Pequenos períodos de atividade física intercalados com longas horas sentado podem reduzir de forma significativa o risco de morrer de cancro, revela um novo estudo.
Comportamento sedentário, qualquer actividade com baixo gasto energético realizada sentado, reclinado ou deitado durante pelo menos 30 minutos, está associado a efeitos negativos para a saúde.
As pessoas que passavam mais tempo consecutivo em comportamento sedentário tinham um risco mais elevado de mortalidade por cancro, incidência global de cancro, cancros associados à obesidade e cancros relacionados com a diabetes tipo 2, segundo um estudo publicado na revista PLOS Medicine (fonte em inglês).
Por cada hora adicional de comportamento sedentário prolongado, o risco de morte por cancro aumentou 10%, concluíram os investigadores.
A boa notícia é que dar um passeio, fazer tarefas domésticas ou ir correr reduz esse risco.
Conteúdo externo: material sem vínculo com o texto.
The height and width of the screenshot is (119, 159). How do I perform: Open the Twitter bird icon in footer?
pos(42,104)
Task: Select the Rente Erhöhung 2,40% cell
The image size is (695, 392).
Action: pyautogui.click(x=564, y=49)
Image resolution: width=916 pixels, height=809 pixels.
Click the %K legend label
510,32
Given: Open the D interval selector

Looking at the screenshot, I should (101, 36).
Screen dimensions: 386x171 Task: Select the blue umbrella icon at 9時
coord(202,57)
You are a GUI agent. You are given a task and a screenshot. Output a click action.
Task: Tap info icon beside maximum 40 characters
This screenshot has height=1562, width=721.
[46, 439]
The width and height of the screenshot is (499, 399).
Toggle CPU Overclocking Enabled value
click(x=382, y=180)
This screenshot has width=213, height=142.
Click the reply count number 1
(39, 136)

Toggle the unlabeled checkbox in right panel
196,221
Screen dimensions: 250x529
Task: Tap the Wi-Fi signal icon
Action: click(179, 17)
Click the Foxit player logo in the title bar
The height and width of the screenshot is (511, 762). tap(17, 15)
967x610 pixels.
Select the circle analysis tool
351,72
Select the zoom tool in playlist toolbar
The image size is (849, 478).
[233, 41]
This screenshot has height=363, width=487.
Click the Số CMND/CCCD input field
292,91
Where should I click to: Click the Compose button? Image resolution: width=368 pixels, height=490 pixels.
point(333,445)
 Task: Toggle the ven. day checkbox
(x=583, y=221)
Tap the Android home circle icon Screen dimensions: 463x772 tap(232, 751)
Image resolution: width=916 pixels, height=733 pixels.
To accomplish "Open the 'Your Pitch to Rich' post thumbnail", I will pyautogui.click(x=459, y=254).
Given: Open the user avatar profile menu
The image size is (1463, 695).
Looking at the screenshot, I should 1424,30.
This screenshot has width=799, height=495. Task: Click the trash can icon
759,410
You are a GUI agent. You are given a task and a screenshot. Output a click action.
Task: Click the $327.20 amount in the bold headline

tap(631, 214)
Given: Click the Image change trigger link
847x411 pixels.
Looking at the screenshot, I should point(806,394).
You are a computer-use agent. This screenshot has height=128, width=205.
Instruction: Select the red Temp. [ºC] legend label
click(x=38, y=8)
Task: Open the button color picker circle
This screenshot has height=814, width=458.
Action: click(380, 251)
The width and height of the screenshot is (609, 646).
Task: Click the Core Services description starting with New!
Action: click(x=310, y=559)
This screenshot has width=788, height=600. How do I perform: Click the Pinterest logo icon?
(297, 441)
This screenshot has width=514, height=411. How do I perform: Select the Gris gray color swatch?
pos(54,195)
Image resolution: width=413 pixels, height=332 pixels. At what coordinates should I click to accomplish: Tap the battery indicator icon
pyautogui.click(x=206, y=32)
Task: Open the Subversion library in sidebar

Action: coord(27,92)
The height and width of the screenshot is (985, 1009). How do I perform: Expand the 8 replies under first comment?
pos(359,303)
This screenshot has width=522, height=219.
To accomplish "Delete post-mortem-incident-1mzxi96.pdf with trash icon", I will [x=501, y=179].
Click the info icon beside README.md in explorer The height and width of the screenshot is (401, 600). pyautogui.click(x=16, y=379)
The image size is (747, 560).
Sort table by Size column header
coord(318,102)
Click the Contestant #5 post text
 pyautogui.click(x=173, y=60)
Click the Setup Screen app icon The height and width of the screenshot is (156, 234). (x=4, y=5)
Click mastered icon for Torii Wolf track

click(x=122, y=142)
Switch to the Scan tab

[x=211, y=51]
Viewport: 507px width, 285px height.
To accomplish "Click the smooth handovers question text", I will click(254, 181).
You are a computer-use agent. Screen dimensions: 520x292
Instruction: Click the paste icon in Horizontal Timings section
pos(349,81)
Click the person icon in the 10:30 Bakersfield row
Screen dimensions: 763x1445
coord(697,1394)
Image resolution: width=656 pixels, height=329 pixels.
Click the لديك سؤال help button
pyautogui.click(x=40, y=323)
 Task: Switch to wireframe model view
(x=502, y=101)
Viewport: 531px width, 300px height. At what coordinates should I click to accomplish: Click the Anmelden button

Substituir uma hora passada sentado por actividade física ligeira, como engomar uma camisa, lavar a loiça ou caminhar, reduziu o risco de morte por cancro em 12%. Reduzir o tempo sentado em 30 minutos com exercício moderado, como passar a esfregona ou caminhar em passo rápido, reduziu o risco em 8%, enquanto cinco minutos de actividade vigorosa, por exemplo correr ou jogar basquetebol, baixaram-no em 22%.
“Os nossos resultados sugerem que os efeitos do comportamento sedentário na saúde podem depender não só do tempo total passado em comportamentos sedentários, mas também de esse tempo ser acumulado em períodos prolongados ou interrompido por actividade”, referiram os autores.
Acrescentaram que estudos experimentais anteriores mostraram que interromper períodos prolongados sentado com breves momentos de actividade pode melhorar respostas metabólicas em comparação com permanecer sentado sem pausas.
“As actuais orientações de saúde concentram-se sobretudo em exercício moderado ou vigoroso, mas os nossos resultados mostram que o movimento ligeiro não deve ser ignorado”, escreveram os autores.
Sedentarismo continua elevado
Comportamento sedentário representa cerca de 55% do tempo acordado em crianças e adultos, com base em dados auto-relatados, assinalaram os autores.
Na Assembleia Mundial da Saúde de 2018, os países acordaram uma meta global de redução de 15% da inactividade física até 2030, em comparação com 2010.
No entanto, a Organização Mundial da Saúde alerta que os países estão a afastar-se dessa trajectória e milhões de adultos em todo o mundo não cumprem os níveis recomendados de actividade física.
A OMS avisou em 2024 que, se a tendência continuar, os níveis de inactividade deverão subir ainda mais, para 35% até 2030.
A inactividade física é mais comum entre as mulheres a nível global, 34% face a 29% nos homens. As pessoas com mais de 60 anos são também menos activas do que os adultos mais jovens, o que sublinha a importância de promover a actividade física numa fase mais tardia da vida.